Despite this, that initial handshake remains the biggest performance hit from TLS. This is especially painful as it slows down the user’s initial page load. The TLS handshake must be completed before the server can even begin to process the HTTP request. While there are various things that can be done to improve this (like tuning the TCP initial congestion window), the biggest wins come from avoiding it entirely on subsequent connections.
There are two primary mechanisms for avoiding that initial handshake. The first is simply caching the TLS session on the server. When the client shows up again, it says “Hey, last time we were using session xzy123, should we just pick up where we left off?”. If the server has that session ID in its cache, it can resume the session. This has the advantage of being very simple, but has a number of disadvantages in terms of scalability. Caching all of those sessions can start to take a non-trivial amount of resources on a busy server, and if you want to scale out to multiple servers, you need to share the session cache between them (which isn’t an easy task with any of the popular open source web servers).
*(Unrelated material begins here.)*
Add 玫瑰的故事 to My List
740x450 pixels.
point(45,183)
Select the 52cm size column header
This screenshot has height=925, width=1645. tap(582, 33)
The other option is to use TLS session tickets. At the end of the handshake process, the server sends the client an encrypted ‘ticket’ which includes all the information the server needs to resume the session. When the client reconnects it sends the ticket to the server, and if the server is able to decrypt it, it can pick up with the same session. This makes the storage of the session information the client’s problem (which is fine, as it only has to worry about its own session), and makes it easy to scale out to multiple servers (it’s just a small matter of programming to distribute the TLS ticket encryption key so any server is able to decrypt the tickets).
Great! Problem solved! We just stick the same ticket encryption key on all our servers and we’re good to go! Not so fast… We have now completely broken forward secrecy for our clients. Any attacker that is able to compromise that ticket encryption key now has everything they need to decrypt the sessions it was used to store (assume our adversary was playing the long game and recording all historical traffic with the hopes of decrypting it later). Darn…
So, what to do? We need to rotate these keys on a regular basis. How frequently is up to you and your threat model. Hourly, daily, weekly… all would be reasonable choices, based on your particular needs. The exact method for how you would rotate those keys varies depending on your webserver, and your configuration management tooling, but the title of this post includes “Nginx” and “Ansible”, so I guess I’ll use those…
Nginx makes it very easy to rotate these keys. You can specify as many keys as you would like; the first one will be used to encrypt new tickets, and when a ticket is received, Nginx will attempt to decrypt it with each key in turn. To rotate the keys, overwrite the last key with the penultimate key, and work your way up, finally replacing the first key with a brand spanking new one. There are lots of ways to accomplish this, but I like Ansible, so here’s the playbook I use:
This is a pretty straightforward playbook. We generate a new key, make sure all the key files exist (this could be a newly created server), then rotate them (key ‘n’ becomes key ‘n + 1’, dropping the last one), and set the new key as the first one. If we need to create new keys, we just create them at random. This means that this server won’t be able to pick up old sessions, but it will catch up with the other servers as the keys continue to get rotated.
The only odd thing in the playbook is the fact that we have to convert the new key to base64 before copying it to the server (just to convert it back to raw bytes). The issue here is that Ansible tries to be too helpful when it comes to dealing with bytes. Nginx expects a TLS session ticket key to be a file containing exactly 48 bytes. Ansible, however, tries to encode the bytes as text, munging into something that is almost always not 48 bytes. So, we base64 encode the bytes before Ansible sees them, and then decode that base64 string into the new key file.
One important security consideration this post glosses over is the fact that you really shouldn’t store these keys on persistent storage (if someone gets access to your hardware, they could forensically recover old keys). The simplest solution would just be to store them on an in-memory filesystem. If you don’t reboot your servers that often, this would probably work. If you do reboot them frequently, then you’ll some means to distribute the last N keys to server after a reboot, otherwise you’ll lose most of the benefit of rolling the keys in the first place. If you’re interested in solving this problem at scale, check out CloudFlare’s excellent write-up of how they’re handling it.
The other minor detail is that if you are handling multiple hosts with the same server, they should use different sets of keys. If you were using this playbook, you could either run it multiple times with different key paths, or just tweak the playbook a bit to handle the different hosts.
This post is intended to lay out the 20% of effort needed to solve 80% of the problem. Even if you store them on persistent storage, simply enabling TLS session tickets and rotating your keys will put you well ahead of most of the TLS deployments out there.